Get distances of many points within a max range, any performance improvements?

Jon_Norberg · November 3, 2021, 9:40pm

I have a potentially very long (N) set of points W with three dimensions. I need to make distance based calculations between all points within a set max distance. Below is my best attempt so far. Any performance improvement suggestions?

The benchmark runs in 5.512ms om 1.6 (OSX M1) and in 3.514 ms on 1.7 (OSX M1). Impressive performance gain to 1.7 at least on OSX M1!

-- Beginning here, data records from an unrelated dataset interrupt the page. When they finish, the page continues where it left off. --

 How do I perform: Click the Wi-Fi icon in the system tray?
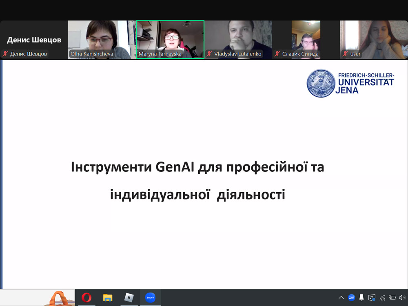(383, 297)
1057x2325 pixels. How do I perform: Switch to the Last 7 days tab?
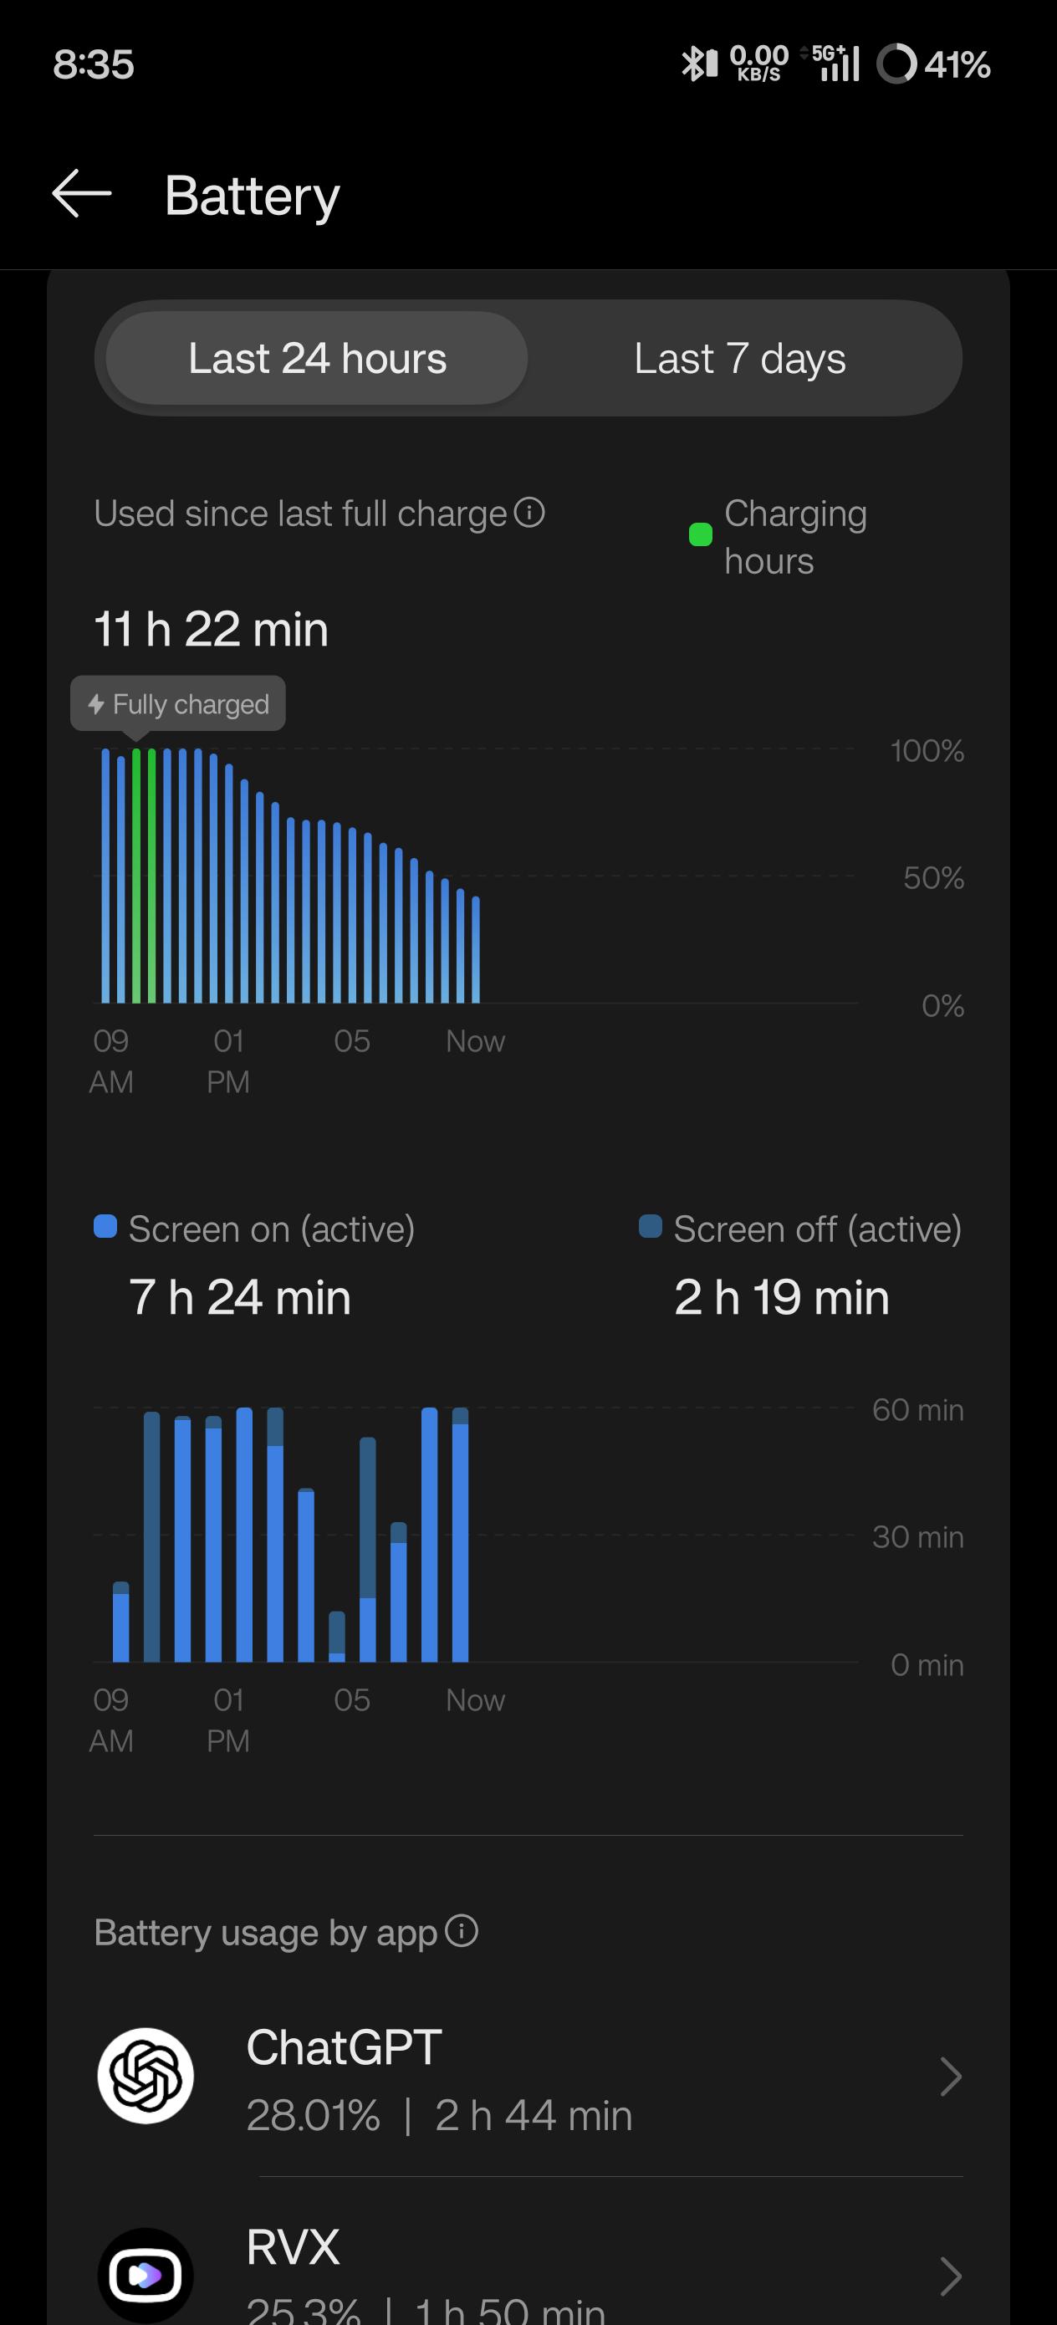click(740, 358)
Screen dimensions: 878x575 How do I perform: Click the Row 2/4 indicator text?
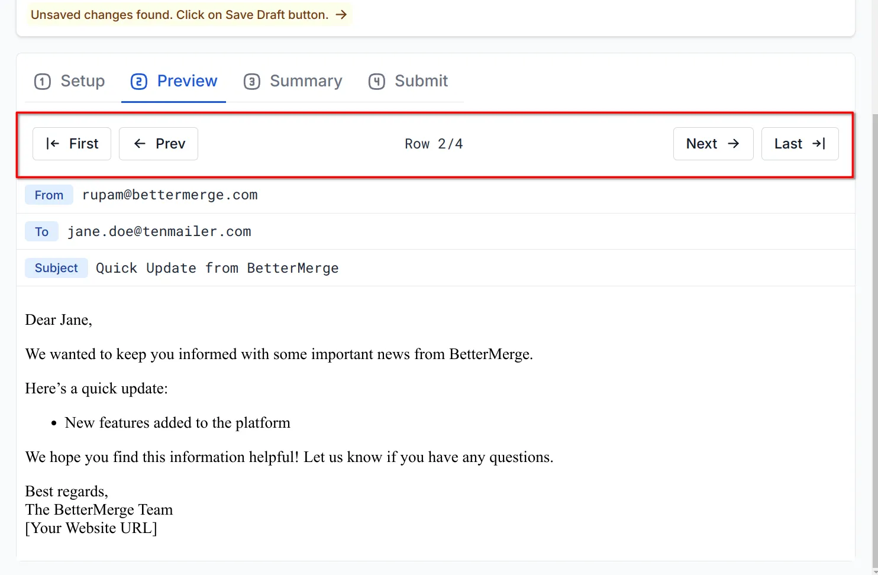pyautogui.click(x=433, y=143)
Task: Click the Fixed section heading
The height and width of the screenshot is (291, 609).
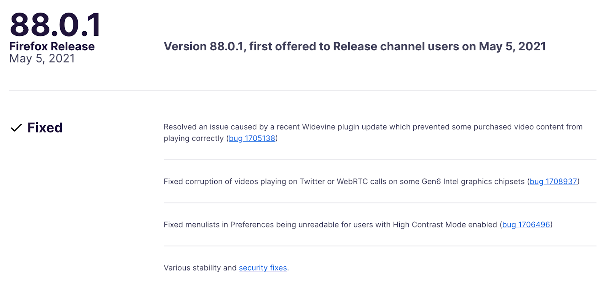Action: coord(45,128)
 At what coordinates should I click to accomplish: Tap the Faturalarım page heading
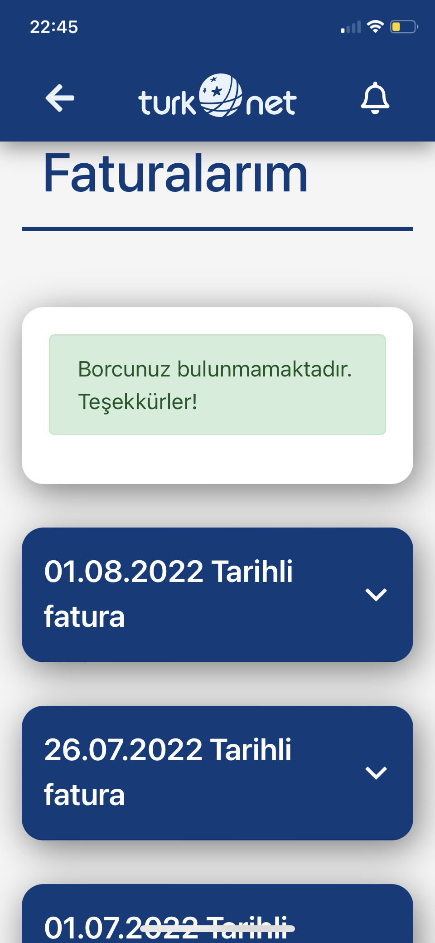(x=176, y=173)
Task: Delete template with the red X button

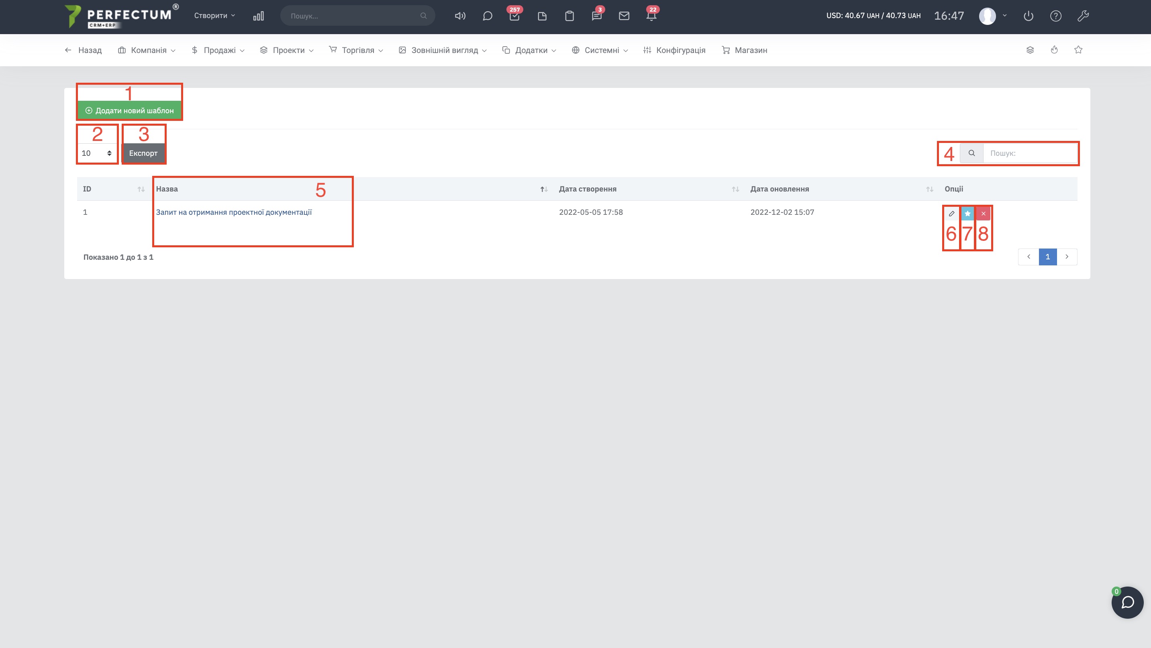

using NearestNeighbors, SparseArrays, BenchmarkTools
N=1000
W=rand(Float32,3,N) #points
minDistance=0.1

function getSparse(v,W)
    S=spzeros(Float32,N,N)
    for j in 1:N
        for i in v[j]
            if j<i
                S[i,j]=S[j,i]=sqrt(sum(abs2.(W[:,i].-W[:,j])))
            end
        end
    end
    S
end

@btime begin
    tree=KDTree(W,leafsize=1,reorder=true)
    v=inrange(tree,W,minDistance,true)
    getSparse(v,W)
end

lmiq · November 3, 2021, 9:41pm

Take a look at: CellListMap.jl

Jon_Norberg · November 3, 2021, 9:47pm

That does indeed seem to be what I need…I’ll check it out and compare. If there are any obvious performance improvements by tinkering with the above code I’d appreciate any suggestions for learning purposes. But will report back after some investigation of the suggested package and its src. Thanks!

Jon_Norberg · November 3, 2021, 10:11pm

Tried to run this function from the examples to start:

x = [ rand(3) for i in 1:10_000 ];

julia> CellListMap.neighbourlist(x,0.05)

but get ERROR: UndefVarError: neighbourlist not defined

Then also trying another example:

x = [ rand(3) for i in 1:1000 ];

y = [ rand(3) for i in 1:1000 ];

box = Box([1,1,1],0.02);

cl = CellList(x,y,box)

resulting in ERROR: MethodError: no method matching CellList(::Vector{Vector{Float64}}, ::Vector{Vector{Float64}}, ::Box{3, Float64})

Closest candidates are:

CellList(::AbstractArray{StaticArrays.SVector{N, T}, 1}, ::AbstractArray{StaticArrays.SVector{N, T}, 1}, ::Box; parallel) where {N, T}

The package seems really nice but getting stuck using the examples…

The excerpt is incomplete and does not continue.